Instructions to follow:
Please format the material below as a Markdown table with the columns Row and Entry, one numbered row per line, leaving out blank lines.

Supplied records:
□ □ □ □ □
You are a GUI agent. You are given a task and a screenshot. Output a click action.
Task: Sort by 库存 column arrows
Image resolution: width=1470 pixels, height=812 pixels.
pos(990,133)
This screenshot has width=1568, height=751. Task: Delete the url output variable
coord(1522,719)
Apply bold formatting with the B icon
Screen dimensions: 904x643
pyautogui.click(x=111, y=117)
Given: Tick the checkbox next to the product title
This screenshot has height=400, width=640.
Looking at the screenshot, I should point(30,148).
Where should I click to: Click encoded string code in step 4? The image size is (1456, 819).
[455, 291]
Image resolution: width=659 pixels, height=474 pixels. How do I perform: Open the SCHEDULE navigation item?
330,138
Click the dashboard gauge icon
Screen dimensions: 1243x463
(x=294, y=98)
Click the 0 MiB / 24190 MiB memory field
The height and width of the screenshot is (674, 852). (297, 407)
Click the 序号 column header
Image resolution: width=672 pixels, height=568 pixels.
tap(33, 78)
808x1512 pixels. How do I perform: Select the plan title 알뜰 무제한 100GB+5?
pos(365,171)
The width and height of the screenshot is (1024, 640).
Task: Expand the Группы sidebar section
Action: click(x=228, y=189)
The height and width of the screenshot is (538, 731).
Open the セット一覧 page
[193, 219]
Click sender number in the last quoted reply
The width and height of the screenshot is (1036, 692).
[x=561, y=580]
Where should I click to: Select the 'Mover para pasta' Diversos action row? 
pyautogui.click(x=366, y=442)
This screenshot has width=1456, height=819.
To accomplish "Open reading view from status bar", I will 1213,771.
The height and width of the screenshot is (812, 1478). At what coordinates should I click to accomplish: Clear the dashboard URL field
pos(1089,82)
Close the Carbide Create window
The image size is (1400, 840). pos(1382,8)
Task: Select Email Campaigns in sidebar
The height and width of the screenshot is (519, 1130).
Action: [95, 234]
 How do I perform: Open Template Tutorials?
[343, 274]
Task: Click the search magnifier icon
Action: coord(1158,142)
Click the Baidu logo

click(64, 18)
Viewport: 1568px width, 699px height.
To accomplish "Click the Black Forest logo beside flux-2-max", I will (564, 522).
□ □ □ □ □
Answer to the problem:
| Row | Entry |
|---|---|
| 1 | You are a GUI agent. You are given a task and a screenshot. Output a click action. |
| 2 | Task: Sort by 库存 column arrows |
| 3 | Image resolution: width=1470 pixels, height=812 pixels. |
| 4 | pos(990,133) |
| 5 | This screenshot has width=1568, height=751. Task: Delete the url output variable |
| 6 | coord(1522,719) |
| 7 | Apply bold formatting with the B icon |
| 8 | Screen dimensions: 904x643 |
| 9 | pyautogui.click(x=111, y=117) |
| 10 | Given: Tick the checkbox next to the product title |
| 11 | This screenshot has height=400, width=640. |
| 12 | Looking at the screenshot, I should point(30,148). |
| 13 | Where should I click to: Click encoded string code in step 4? The image size is (1456, 819). |
| 14 | [455, 291] |
| 15 | Image resolution: width=659 pixels, height=474 pixels. How do I perform: Open the SCHEDULE navigation item? |
| 16 | 330,138 |
| 17 | Click the dashboard gauge icon |
| 18 | Screen dimensions: 1243x463 |
| 19 | (x=294, y=98) |
| 20 | Click the 0 MiB / 24190 MiB memory field |
| 21 | The height and width of the screenshot is (674, 852). (297, 407) |
| 22 | Click the 序号 column header |
| 23 | Image resolution: width=672 pixels, height=568 pixels. |
| 24 | tap(33, 78) |
| 25 | 808x1512 pixels. How do I perform: Select the plan title 알뜰 무제한 100GB+5? |
| 26 | pos(365,171) |
| 27 | The width and height of the screenshot is (1024, 640). |
| 28 | Task: Expand the Группы sidebar section |
| 29 | Action: click(x=228, y=189) |
| 30 | The height and width of the screenshot is (538, 731). |
| 31 | Open the セット一覧 page |
| 32 | [193, 219] |
| 33 | Click sender number in the last quoted reply |
| 34 | The width and height of the screenshot is (1036, 692). |
| 35 | [x=561, y=580] |
| 36 | Where should I click to: Select the 'Mover para pasta' Diversos action row?  |
| 37 | pyautogui.click(x=366, y=442) |
| 38 | This screenshot has width=1456, height=819. |
| 39 | To accomplish "Open reading view from status bar", I will 1213,771. |
| 40 | The height and width of the screenshot is (812, 1478). At what coordinates should I click to accomplish: Clear the dashboard URL field |
| 41 | pos(1089,82) |
| 42 | Close the Carbide Create window |
| 43 | The image size is (1400, 840). pos(1382,8) |
| 44 | Task: Select Email Campaigns in sidebar |
| 45 | The height and width of the screenshot is (519, 1130). |
| 46 | Action: [95, 234] |
| 47 |  How do I perform: Open Template Tutorials? |
| 48 | [343, 274] |
| 49 | Task: Click the search magnifier icon |
| 50 | Action: coord(1158,142) |
| 51 | Click the Baidu logo |
| 52 | click(64, 18) |
| 53 | Viewport: 1568px width, 699px height. |
| 54 | To accomplish "Click the Black Forest logo beside flux-2-max", I will (564, 522). |